By throwing the full weight of their venerable tradition at the Lutherans, the Orthodox have caused the knees of the historians among us to quiver a bit. Their tradition is harder to gainsay than that of Rome. We can more easily withstand such threats to our own integrity when they come from the latter, seeing that Rome had clearly veered from her own apostolic moorings beginning somewhere from Gelasius’ fifth-century conception of two swords under God (pope and king) to Leo III’s coronation of Charlemagne (a.d. 800) and reaching its ugliest mutation in the early 13th century genocidal pomposity of Innocent III. But the fact of the East’s clear sailing through history without any Middle Ages to speak of provides them with an added weight of authority behind their claims of tradition. No wonder there are capitulations among us.
Nevertheless it ought to be remembered that saying one is in the right is not what makes it so, no matter how forcefully or impressively one is able to say it. For us, the unity of the Christian Church has never been manifest except in her marks, in the same way that the divinity of Christ, during His humiliation, was not manifest except in His marks. The cross marked Jesus, as could nothing else, as the Christ, the King of the Jews. Not even His healings and miracles, as important as they were, pointed as clearly as the cross itself did to who He really was, in fulfillment of the Scriptures, as the centurion at the cross in St. Matthew 27 also confessed. So also, it is not necessary to say that the schisms which have externally beset the Church in any way encroach on her unity, any more than it would be to say that the passion and death of Christ is a renunciation of His glory. We live by faith, not by sight. By faith, then, we agree that the unity of the Church has never been broken or lost, but we do not believe that this unity must be visibly evident.

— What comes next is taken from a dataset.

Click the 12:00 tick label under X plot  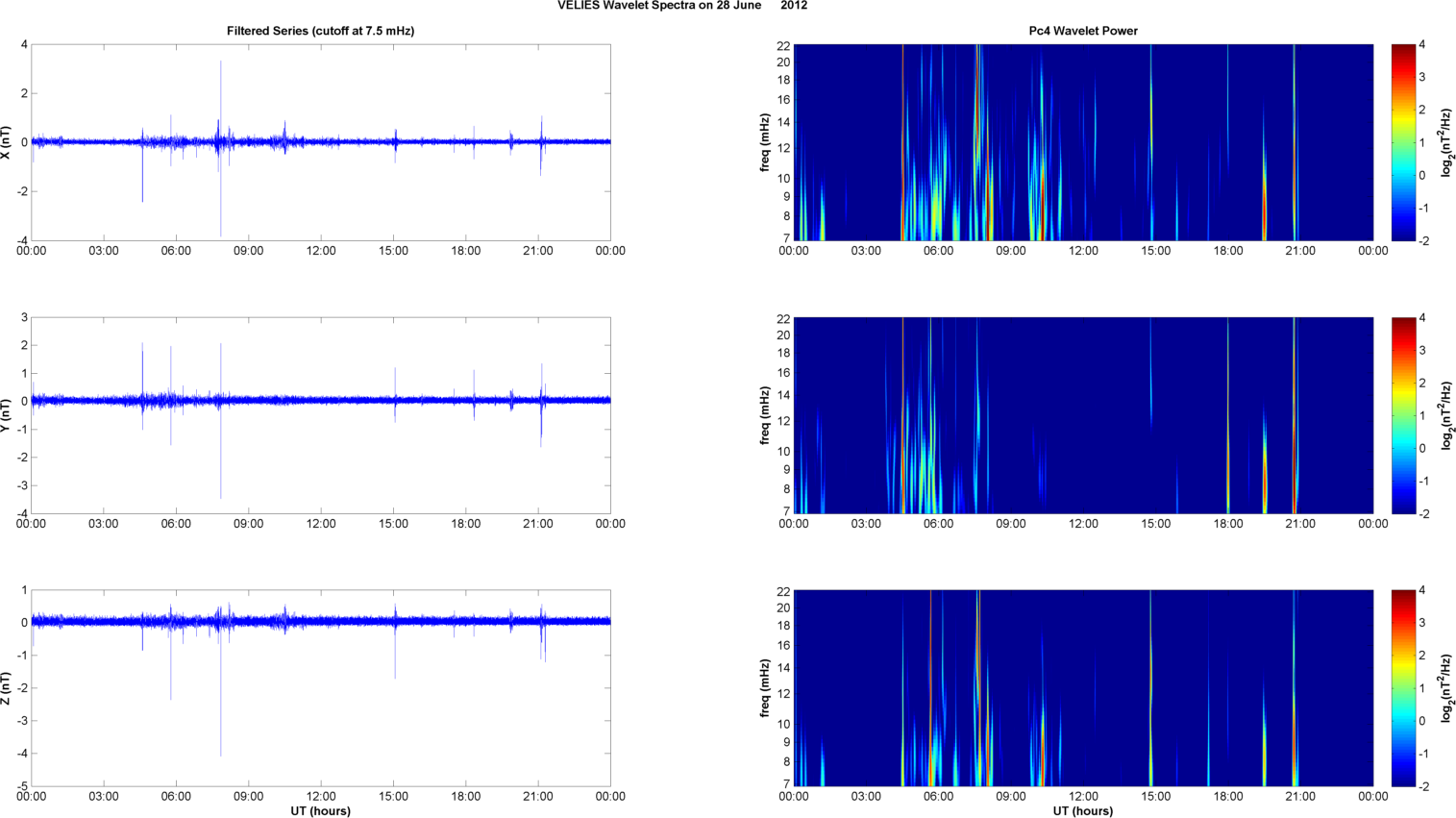coord(321,251)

Its concealment might even be said to betoken its likeness to Christ’s divinity. And as the bitterness and travail of Christ’s soul resulted in ultimate good for the human race, so the struggles we have endured through the centuries of the Church’s tribulations, both inwardly and outwardly, have produced the good fruits of confessional stamina and refinement.
All in all, the temptations to go East are easy to understand. The East has peace. The East can say it has the more pristine Creed. And the East has visible unity. But we must go on fighting the good fight. We preach Christ crucified, unto the Jews a stumblingblock, and unto the Greeks foolishness. By the same token, I believe, it is admissible to say that we preach a cruciform Christianity, which likewise is a stumblingblock and foolishness to some. Tho’ with a scornful wonder, men see her sore opprest; By schisms rent asunder, by heresies distressed; Yet saints their watch are keeping, Their cry goes up, How long? And soon the night of weeping shall be the morn of song.